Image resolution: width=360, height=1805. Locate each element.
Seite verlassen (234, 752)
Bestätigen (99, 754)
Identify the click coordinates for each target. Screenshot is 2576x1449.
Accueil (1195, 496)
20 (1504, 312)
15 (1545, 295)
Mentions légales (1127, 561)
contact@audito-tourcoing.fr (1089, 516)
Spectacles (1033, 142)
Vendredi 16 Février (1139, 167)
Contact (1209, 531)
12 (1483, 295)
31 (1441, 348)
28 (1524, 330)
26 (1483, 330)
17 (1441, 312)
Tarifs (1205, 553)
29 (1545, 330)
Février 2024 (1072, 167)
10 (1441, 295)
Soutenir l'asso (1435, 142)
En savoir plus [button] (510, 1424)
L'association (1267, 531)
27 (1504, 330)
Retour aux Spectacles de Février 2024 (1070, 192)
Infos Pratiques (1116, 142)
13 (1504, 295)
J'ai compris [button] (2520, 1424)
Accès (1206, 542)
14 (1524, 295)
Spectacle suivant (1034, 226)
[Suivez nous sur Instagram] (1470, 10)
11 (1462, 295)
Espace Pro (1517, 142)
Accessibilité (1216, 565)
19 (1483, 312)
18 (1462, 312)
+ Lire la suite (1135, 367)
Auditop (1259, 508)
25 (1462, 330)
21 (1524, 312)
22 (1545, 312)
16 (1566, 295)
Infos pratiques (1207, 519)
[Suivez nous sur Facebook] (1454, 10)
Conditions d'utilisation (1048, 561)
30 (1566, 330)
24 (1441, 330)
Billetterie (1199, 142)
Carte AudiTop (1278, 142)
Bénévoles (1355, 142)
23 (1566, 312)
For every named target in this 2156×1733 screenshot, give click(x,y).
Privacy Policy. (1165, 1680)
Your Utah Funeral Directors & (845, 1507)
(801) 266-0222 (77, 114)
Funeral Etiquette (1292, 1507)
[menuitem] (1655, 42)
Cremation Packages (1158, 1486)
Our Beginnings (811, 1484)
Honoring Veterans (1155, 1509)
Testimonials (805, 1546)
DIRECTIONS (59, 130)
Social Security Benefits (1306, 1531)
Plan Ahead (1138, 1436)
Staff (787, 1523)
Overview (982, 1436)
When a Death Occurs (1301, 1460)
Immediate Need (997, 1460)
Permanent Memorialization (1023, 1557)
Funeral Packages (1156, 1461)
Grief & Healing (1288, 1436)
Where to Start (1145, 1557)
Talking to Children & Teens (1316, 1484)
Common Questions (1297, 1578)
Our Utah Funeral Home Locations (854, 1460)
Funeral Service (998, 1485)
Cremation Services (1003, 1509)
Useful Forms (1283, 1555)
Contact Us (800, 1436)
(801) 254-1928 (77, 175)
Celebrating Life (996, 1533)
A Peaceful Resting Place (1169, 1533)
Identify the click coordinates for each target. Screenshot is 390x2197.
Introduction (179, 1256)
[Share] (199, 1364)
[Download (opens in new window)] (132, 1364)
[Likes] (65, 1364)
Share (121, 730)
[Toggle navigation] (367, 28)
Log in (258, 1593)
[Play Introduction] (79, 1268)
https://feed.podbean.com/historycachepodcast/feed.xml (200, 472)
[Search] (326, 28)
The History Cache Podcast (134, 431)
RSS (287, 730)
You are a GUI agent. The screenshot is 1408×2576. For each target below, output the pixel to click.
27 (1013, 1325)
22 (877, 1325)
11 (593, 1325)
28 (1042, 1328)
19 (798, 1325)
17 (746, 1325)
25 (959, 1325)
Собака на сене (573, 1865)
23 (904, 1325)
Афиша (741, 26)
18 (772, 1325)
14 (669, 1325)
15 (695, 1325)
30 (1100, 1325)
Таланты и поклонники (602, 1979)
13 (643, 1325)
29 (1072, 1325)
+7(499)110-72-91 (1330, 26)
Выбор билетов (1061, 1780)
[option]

Task objective = Show all lines in the preceding material that have "nous" in them.

Output of the exercise =
[Suivez nous sur Instagram] (1470, 10)
[Suivez nous sur Facebook] (1454, 10)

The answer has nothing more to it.